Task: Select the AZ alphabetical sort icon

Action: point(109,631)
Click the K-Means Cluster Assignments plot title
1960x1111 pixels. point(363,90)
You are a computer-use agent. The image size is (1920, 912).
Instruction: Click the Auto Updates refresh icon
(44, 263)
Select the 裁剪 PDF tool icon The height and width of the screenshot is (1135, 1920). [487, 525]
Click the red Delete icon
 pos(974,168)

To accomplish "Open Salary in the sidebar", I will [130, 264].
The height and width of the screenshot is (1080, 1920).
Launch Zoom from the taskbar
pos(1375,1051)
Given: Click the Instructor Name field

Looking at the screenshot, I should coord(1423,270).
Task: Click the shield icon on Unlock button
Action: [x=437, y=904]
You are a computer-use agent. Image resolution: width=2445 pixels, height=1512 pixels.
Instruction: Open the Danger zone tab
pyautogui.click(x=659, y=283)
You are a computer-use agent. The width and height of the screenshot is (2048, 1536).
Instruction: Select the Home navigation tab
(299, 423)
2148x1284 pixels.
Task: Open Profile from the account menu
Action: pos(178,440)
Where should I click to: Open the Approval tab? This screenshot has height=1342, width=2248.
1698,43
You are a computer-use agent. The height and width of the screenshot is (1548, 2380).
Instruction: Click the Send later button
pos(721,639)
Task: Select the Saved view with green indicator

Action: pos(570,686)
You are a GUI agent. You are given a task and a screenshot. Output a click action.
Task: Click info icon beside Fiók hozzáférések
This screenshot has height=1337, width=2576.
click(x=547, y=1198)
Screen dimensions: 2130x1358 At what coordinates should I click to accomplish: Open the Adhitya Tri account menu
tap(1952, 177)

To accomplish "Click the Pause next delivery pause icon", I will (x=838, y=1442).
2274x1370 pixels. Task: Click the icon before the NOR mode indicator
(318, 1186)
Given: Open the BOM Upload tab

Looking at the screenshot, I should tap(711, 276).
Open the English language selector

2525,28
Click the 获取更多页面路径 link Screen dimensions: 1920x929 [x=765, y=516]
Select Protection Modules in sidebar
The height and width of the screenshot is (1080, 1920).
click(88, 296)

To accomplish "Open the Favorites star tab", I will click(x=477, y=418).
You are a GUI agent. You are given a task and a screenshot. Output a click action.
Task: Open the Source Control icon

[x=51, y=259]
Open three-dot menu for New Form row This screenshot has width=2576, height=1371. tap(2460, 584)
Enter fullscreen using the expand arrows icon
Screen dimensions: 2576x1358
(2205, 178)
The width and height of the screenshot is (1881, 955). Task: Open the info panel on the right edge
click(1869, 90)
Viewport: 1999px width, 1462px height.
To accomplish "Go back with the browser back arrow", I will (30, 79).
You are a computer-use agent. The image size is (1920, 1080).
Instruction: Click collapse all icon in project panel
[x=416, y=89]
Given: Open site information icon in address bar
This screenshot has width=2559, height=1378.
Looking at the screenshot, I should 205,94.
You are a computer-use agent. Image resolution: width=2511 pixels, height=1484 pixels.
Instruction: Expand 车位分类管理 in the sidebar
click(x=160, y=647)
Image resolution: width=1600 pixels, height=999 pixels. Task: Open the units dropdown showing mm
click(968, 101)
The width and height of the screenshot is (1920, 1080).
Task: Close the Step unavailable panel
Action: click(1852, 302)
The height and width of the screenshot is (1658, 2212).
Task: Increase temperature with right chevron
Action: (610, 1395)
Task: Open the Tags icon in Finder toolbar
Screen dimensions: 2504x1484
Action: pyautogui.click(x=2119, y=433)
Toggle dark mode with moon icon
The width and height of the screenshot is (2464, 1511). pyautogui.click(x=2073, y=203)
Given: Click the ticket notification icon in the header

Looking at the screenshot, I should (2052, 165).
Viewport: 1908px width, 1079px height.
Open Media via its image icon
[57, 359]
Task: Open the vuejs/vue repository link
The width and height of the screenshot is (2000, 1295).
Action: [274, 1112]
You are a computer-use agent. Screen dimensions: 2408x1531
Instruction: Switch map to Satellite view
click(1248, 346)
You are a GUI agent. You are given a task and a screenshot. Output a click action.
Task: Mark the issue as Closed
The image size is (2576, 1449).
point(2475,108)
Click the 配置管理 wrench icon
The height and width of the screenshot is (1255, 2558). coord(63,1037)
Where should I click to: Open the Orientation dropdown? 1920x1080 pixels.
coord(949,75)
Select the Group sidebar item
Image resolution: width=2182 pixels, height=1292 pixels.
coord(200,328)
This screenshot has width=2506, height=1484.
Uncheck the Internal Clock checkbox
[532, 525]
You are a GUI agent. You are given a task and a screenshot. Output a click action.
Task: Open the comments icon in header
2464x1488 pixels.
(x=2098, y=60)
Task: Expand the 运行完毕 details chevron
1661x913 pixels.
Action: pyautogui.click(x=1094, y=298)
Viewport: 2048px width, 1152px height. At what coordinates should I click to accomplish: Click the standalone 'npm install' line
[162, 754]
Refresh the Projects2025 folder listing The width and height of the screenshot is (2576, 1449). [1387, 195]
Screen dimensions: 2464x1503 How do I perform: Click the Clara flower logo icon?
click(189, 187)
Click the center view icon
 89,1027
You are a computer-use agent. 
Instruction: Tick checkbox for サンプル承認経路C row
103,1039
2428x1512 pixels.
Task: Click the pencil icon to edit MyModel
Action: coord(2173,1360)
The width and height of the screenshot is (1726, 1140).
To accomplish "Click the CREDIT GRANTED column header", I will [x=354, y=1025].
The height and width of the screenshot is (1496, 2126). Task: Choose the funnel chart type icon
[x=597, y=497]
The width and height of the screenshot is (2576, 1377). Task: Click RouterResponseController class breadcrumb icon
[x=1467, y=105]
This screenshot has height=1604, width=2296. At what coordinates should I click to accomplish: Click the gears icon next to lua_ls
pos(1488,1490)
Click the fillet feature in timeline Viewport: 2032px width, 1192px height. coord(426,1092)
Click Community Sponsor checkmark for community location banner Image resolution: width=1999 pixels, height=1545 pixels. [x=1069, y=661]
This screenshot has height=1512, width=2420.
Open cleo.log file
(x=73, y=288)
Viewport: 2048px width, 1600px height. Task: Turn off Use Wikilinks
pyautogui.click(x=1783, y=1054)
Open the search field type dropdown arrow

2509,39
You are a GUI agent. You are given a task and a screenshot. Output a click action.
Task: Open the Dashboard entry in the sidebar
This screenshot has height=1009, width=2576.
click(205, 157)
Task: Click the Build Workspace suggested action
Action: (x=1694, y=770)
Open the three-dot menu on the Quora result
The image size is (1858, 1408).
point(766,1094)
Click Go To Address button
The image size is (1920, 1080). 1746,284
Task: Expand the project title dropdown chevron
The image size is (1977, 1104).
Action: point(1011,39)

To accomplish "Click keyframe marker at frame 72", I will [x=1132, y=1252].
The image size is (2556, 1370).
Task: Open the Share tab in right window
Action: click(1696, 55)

**Exercise prompt**
The whole of the data must be given again, exactly as shown.

**Response to the exercise**
Task: Select the AZ alphabetical sort icon

Action: point(109,631)
Click the K-Means Cluster Assignments plot title
1960x1111 pixels. point(363,90)
You are a computer-use agent. The image size is (1920, 912).
Instruction: Click the Auto Updates refresh icon
(44, 263)
Select the 裁剪 PDF tool icon The height and width of the screenshot is (1135, 1920). [487, 525]
Click the red Delete icon
 pos(974,168)

To accomplish "Open Salary in the sidebar", I will [130, 264].
The height and width of the screenshot is (1080, 1920).
Launch Zoom from the taskbar
pos(1375,1051)
Given: Click the Instructor Name field

Looking at the screenshot, I should coord(1423,270).
Task: Click the shield icon on Unlock button
Action: [x=437, y=904]
You are a computer-use agent. Image resolution: width=2445 pixels, height=1512 pixels.
Instruction: Open the Danger zone tab
pyautogui.click(x=659, y=283)
You are a computer-use agent. The width and height of the screenshot is (2048, 1536).
Instruction: Select the Home navigation tab
(299, 423)
2148x1284 pixels.
Task: Open Profile from the account menu
Action: pos(178,440)
Where should I click to: Open the Approval tab? This screenshot has height=1342, width=2248.
1698,43
You are a computer-use agent. The height and width of the screenshot is (1548, 2380).
Instruction: Click the Send later button
pos(721,639)
Task: Select the Saved view with green indicator

Action: pos(570,686)
You are a GUI agent. You are given a task and a screenshot. Output a click action.
Task: Click info icon beside Fiók hozzáférések
This screenshot has height=1337, width=2576.
click(x=547, y=1198)
Screen dimensions: 2130x1358 At what coordinates should I click to accomplish: Open the Adhitya Tri account menu
tap(1952, 177)

To accomplish "Click the Pause next delivery pause icon", I will (x=838, y=1442).
2274x1370 pixels. Task: Click the icon before the NOR mode indicator
(318, 1186)
Given: Open the BOM Upload tab

Looking at the screenshot, I should tap(711, 276).
Open the English language selector

2525,28
Click the 获取更多页面路径 link Screen dimensions: 1920x929 [x=765, y=516]
Select Protection Modules in sidebar
The height and width of the screenshot is (1080, 1920).
click(88, 296)

To accomplish "Open the Favorites star tab", I will click(x=477, y=418).
You are a GUI agent. You are given a task and a screenshot. Output a click action.
Task: Open the Source Control icon

[x=51, y=259]
Open three-dot menu for New Form row This screenshot has width=2576, height=1371. tap(2460, 584)
Enter fullscreen using the expand arrows icon
Screen dimensions: 2576x1358
(2205, 178)
The width and height of the screenshot is (1881, 955). Task: Open the info panel on the right edge
click(1869, 90)
Viewport: 1999px width, 1462px height.
To accomplish "Go back with the browser back arrow", I will (30, 79).
You are a computer-use agent. The image size is (1920, 1080).
Instruction: Click collapse all icon in project panel
[x=416, y=89]
Given: Open site information icon in address bar
This screenshot has width=2559, height=1378.
Looking at the screenshot, I should 205,94.
You are a computer-use agent. Image resolution: width=2511 pixels, height=1484 pixels.
Instruction: Expand 车位分类管理 in the sidebar
click(x=160, y=647)
Image resolution: width=1600 pixels, height=999 pixels. Task: Open the units dropdown showing mm
click(968, 101)
The width and height of the screenshot is (1920, 1080).
Task: Close the Step unavailable panel
Action: click(1852, 302)
The height and width of the screenshot is (1658, 2212).
Task: Increase temperature with right chevron
Action: (610, 1395)
Task: Open the Tags icon in Finder toolbar
Screen dimensions: 2504x1484
Action: pyautogui.click(x=2119, y=433)
Toggle dark mode with moon icon
The width and height of the screenshot is (2464, 1511). pyautogui.click(x=2073, y=203)
Given: Click the ticket notification icon in the header

Looking at the screenshot, I should (2052, 165).
Viewport: 1908px width, 1079px height.
Open Media via its image icon
[57, 359]
Task: Open the vuejs/vue repository link
The width and height of the screenshot is (2000, 1295).
Action: [274, 1112]
You are a computer-use agent. Screen dimensions: 2408x1531
Instruction: Switch map to Satellite view
click(1248, 346)
You are a GUI agent. You are given a task and a screenshot. Output a click action.
Task: Mark the issue as Closed
The image size is (2576, 1449).
point(2475,108)
Click the 配置管理 wrench icon
The height and width of the screenshot is (1255, 2558). coord(63,1037)
Where should I click to: Open the Orientation dropdown? 1920x1080 pixels.
coord(949,75)
Select the Group sidebar item
Image resolution: width=2182 pixels, height=1292 pixels.
coord(200,328)
This screenshot has width=2506, height=1484.
Uncheck the Internal Clock checkbox
[532, 525]
You are a GUI agent. You are given a task and a screenshot. Output a click action.
Task: Open the comments icon in header
2464x1488 pixels.
(x=2098, y=60)
Task: Expand the 运行完毕 details chevron
1661x913 pixels.
Action: pyautogui.click(x=1094, y=298)
Viewport: 2048px width, 1152px height. At what coordinates should I click to accomplish: Click the standalone 'npm install' line
[162, 754]
Refresh the Projects2025 folder listing The width and height of the screenshot is (2576, 1449). [1387, 195]
Screen dimensions: 2464x1503 How do I perform: Click the Clara flower logo icon?
click(189, 187)
Click the center view icon
 89,1027
You are a computer-use agent. 
Instruction: Tick checkbox for サンプル承認経路C row
103,1039
2428x1512 pixels.
Task: Click the pencil icon to edit MyModel
Action: coord(2173,1360)
The width and height of the screenshot is (1726, 1140).
To accomplish "Click the CREDIT GRANTED column header", I will [x=354, y=1025].
The height and width of the screenshot is (1496, 2126). Task: Choose the funnel chart type icon
[x=597, y=497]
The width and height of the screenshot is (2576, 1377). Task: Click RouterResponseController class breadcrumb icon
[x=1467, y=105]
This screenshot has height=1604, width=2296. At what coordinates should I click to accomplish: Click the gears icon next to lua_ls
pos(1488,1490)
Click the fillet feature in timeline Viewport: 2032px width, 1192px height. coord(426,1092)
Click Community Sponsor checkmark for community location banner Image resolution: width=1999 pixels, height=1545 pixels. [x=1069, y=661]
This screenshot has height=1512, width=2420.
Open cleo.log file
(x=73, y=288)
Viewport: 2048px width, 1600px height. Task: Turn off Use Wikilinks
pyautogui.click(x=1783, y=1054)
Open the search field type dropdown arrow

2509,39
You are a GUI agent. You are given a task and a screenshot. Output a click action.
Task: Open the Dashboard entry in the sidebar
This screenshot has height=1009, width=2576.
click(205, 157)
Task: Click the Build Workspace suggested action
Action: (x=1694, y=770)
Open the three-dot menu on the Quora result
The image size is (1858, 1408).
point(766,1094)
Click Go To Address button
The image size is (1920, 1080). 1746,284
Task: Expand the project title dropdown chevron
The image size is (1977, 1104).
Action: point(1011,39)

To accomplish "Click keyframe marker at frame 72", I will [x=1132, y=1252].
The image size is (2556, 1370).
Task: Open the Share tab in right window
Action: click(1696, 55)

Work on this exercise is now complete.